[EXERCISE DATA — start]

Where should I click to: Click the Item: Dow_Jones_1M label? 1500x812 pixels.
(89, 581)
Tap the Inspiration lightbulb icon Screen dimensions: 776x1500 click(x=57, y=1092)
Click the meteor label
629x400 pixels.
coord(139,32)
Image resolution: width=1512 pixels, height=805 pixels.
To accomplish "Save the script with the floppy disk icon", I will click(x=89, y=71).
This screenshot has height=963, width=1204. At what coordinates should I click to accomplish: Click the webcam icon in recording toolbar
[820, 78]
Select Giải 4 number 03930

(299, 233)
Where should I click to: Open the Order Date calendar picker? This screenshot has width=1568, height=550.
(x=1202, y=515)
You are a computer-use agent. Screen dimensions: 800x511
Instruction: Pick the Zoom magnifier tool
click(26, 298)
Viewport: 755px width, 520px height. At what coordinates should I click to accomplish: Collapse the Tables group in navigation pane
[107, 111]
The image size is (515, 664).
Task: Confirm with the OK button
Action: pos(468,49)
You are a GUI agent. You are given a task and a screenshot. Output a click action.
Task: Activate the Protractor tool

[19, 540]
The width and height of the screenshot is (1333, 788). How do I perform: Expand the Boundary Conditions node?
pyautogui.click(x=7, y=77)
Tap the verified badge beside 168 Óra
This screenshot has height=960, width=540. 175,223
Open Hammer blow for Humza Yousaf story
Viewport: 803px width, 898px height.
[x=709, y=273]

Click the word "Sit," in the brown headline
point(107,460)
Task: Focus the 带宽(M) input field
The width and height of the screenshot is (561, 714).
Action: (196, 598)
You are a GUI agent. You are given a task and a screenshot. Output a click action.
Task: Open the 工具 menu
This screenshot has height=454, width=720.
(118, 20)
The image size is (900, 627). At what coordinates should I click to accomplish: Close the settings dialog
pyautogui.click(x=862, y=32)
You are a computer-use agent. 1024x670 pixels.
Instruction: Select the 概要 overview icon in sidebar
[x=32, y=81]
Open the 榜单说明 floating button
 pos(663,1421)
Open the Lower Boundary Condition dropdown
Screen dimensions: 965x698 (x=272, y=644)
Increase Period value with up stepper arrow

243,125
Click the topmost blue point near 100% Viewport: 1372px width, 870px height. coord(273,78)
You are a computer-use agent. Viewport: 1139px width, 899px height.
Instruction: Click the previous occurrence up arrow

[EXERCISE DATA — finish]

BRIEF: Reproduce every record above exactly.

RESPONSE BOX:
Where should I click to: Click the Item: Dow_Jones_1M label? 1500x812 pixels.
(89, 581)
Tap the Inspiration lightbulb icon Screen dimensions: 776x1500 click(x=57, y=1092)
Click the meteor label
629x400 pixels.
coord(139,32)
Image resolution: width=1512 pixels, height=805 pixels.
To accomplish "Save the script with the floppy disk icon", I will click(x=89, y=71).
This screenshot has height=963, width=1204. At what coordinates should I click to accomplish: Click the webcam icon in recording toolbar
[820, 78]
Select Giải 4 number 03930

(299, 233)
Where should I click to: Open the Order Date calendar picker? This screenshot has width=1568, height=550.
(x=1202, y=515)
You are a computer-use agent. Screen dimensions: 800x511
Instruction: Pick the Zoom magnifier tool
click(26, 298)
Viewport: 755px width, 520px height. At what coordinates should I click to accomplish: Collapse the Tables group in navigation pane
[107, 111]
The image size is (515, 664).
Task: Confirm with the OK button
Action: pos(468,49)
You are a GUI agent. You are given a task and a screenshot. Output a click action.
Task: Activate the Protractor tool

[19, 540]
The width and height of the screenshot is (1333, 788). How do I perform: Expand the Boundary Conditions node?
pyautogui.click(x=7, y=77)
Tap the verified badge beside 168 Óra
This screenshot has height=960, width=540. 175,223
Open Hammer blow for Humza Yousaf story
Viewport: 803px width, 898px height.
[x=709, y=273]

Click the word "Sit," in the brown headline
point(107,460)
Task: Focus the 带宽(M) input field
The width and height of the screenshot is (561, 714).
Action: (196, 598)
You are a GUI agent. You are given a task and a screenshot. Output a click action.
Task: Open the 工具 menu
This screenshot has height=454, width=720.
(118, 20)
The image size is (900, 627). At what coordinates should I click to accomplish: Close the settings dialog
pyautogui.click(x=862, y=32)
You are a computer-use agent. 1024x670 pixels.
Instruction: Select the 概要 overview icon in sidebar
[x=32, y=81]
Open the 榜单说明 floating button
 pos(663,1421)
Open the Lower Boundary Condition dropdown
Screen dimensions: 965x698 (x=272, y=644)
Increase Period value with up stepper arrow

243,125
Click the topmost blue point near 100% Viewport: 1372px width, 870px height. coord(273,78)
You are a computer-use agent. Viewport: 1139px width, 899px height.
Instruction: Click the previous occurrence up arrow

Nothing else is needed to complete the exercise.